These gigantic debts are currently “assets” to Evergrande’s lenders. Some or all of the $305 billion is on balance sheets as assets. Remove a few billion in assets from your balance sheets, and you get a mess. So a lot of major credit providers may lose those “assets” soon enough. The current bond deal scramble is just one debt, but there are many more. This issue isn’t solved, and non-payments aren’t resolved, either.

This practice of leveraging debt and borrowing against debts owed isn’t exactly new. Global markets borrow and lend on this basis. Everyone borrows and lends to everyone else. When it gets to $305 billion vanishing into thin air, however, in a volatile, all-sectors-affected market like property, the ramifications are enormous. Other companies may default. Property prices could crash.

In China, the property market is worth about 25% of the entire economy. Evergrande is the second top company in the market. A lot of Chinese and foreign finance is sunk into Evergrande, directly and indirectly.

We’re not talking about theoretical money here. The impact will be felt in hard cash, worldwide, if Evergrande collapses. A crash in the Chinese property market also has truly global reach:

Hits to property stocks could and probably would trash the related investment markets.

"Collateral damage," in the form of reduced general trade, goods, construction etc., simply due to the impact of lost money. You don’t lose six figures and rush out spending.

A lot of lost jobs for future projects across the property spectrum. Another direct physical cash hit on the real economy.

General and possibly large losses to investors and property owners due to depressed property prices. (This typically affects property market borrowers, making their credit issues a lot worse.)

Possible runs on financial institutions as investors try to bail out of risky investments or get cash to manage their commitments.

Interest rate rises due to a credit squeeze.

Much more to the point – Chinese investors in foreign markets would have to reposition to manage risk in China. The Chinese property market could be absolutely smashed.

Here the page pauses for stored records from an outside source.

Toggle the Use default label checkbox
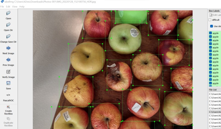tap(211, 26)
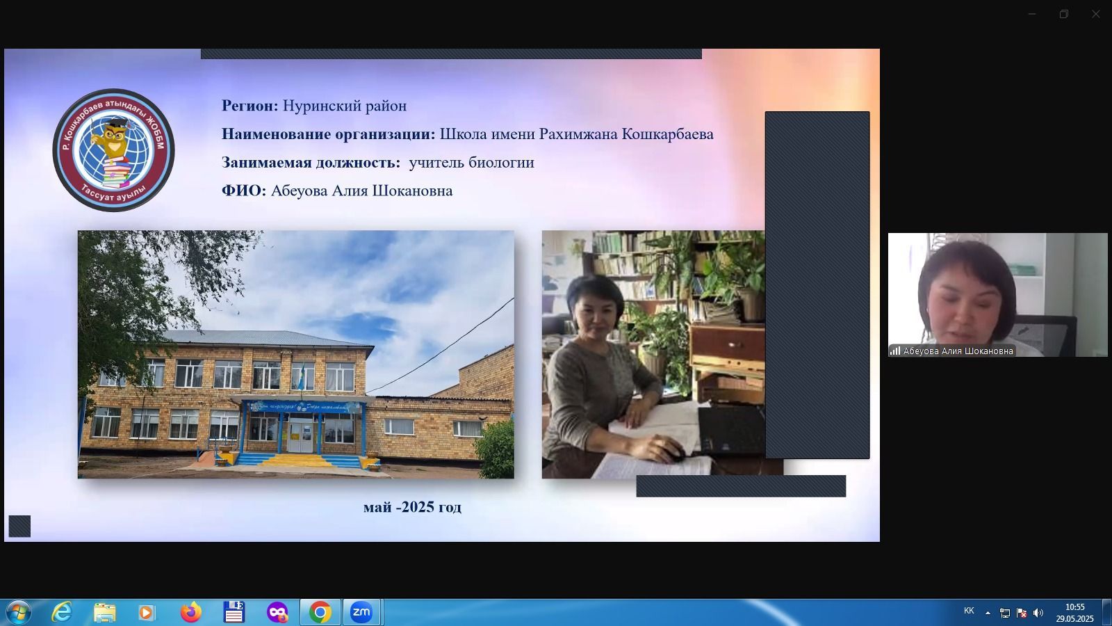Open the clock showing 10:55
This screenshot has height=626, width=1112.
(1074, 612)
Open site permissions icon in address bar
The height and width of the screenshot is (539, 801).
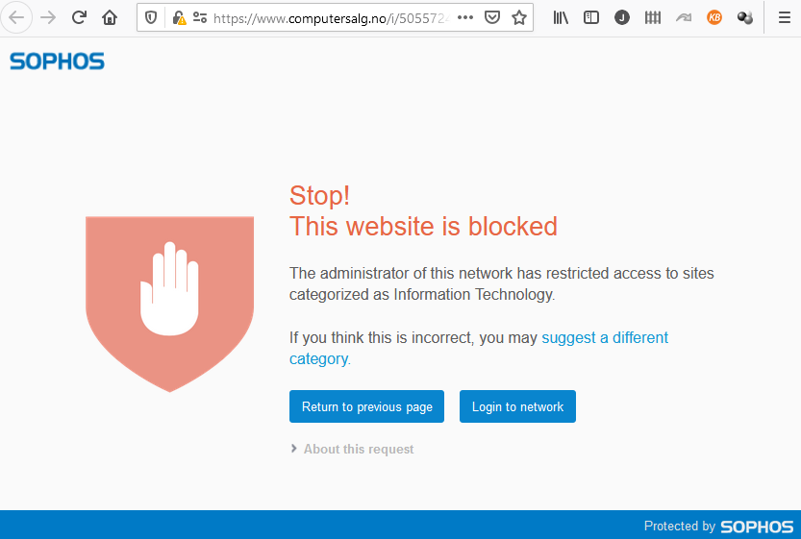pos(200,18)
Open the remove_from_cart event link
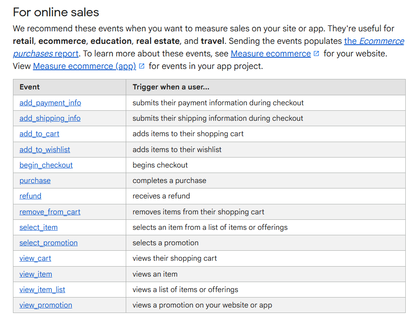The image size is (412, 318). point(50,212)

This in turn could (and almost certainly will) mean dumping properties on the market around the world, crashing their prices. Chinese property portfolios are huge, and directly affect local property markets. (Australia is a case in point, where Chinese money helped to fuel a pretty steep range of price increases, particularly in the higher end of the market.)

Read the rest at the link
Related:
Evergrande: 2021-09-21 China's Evergrande Contagion- How bad will it be for USA and World
Evergrande: 2021-09-12 Angry Evergrande Homebuyers Protest Against Construction Halt
Evergrande: 2021-09-09 Evergrande: China's fragile housing giant
Posted by:badanov

#12  During the Japanese 20-year, 90% top to bottom real estate crash, Japanese investors sold their foreign holdings, including the Rockefeller Center complex, at a loss. Were they convinced that Japanese price declines were just a temporary dip, or were there no buyers for Japanese real estate at prices within striking distance of the haircuts they were taking on foreign assets, meaning Japanese assets were selling at huge discounts to last bid relative to their foreign counterparts? My bet is the latter. It was probably also inconceivable to them that a property market that had risen so predictably for decades in the postwar era could contract so massively for decades on end.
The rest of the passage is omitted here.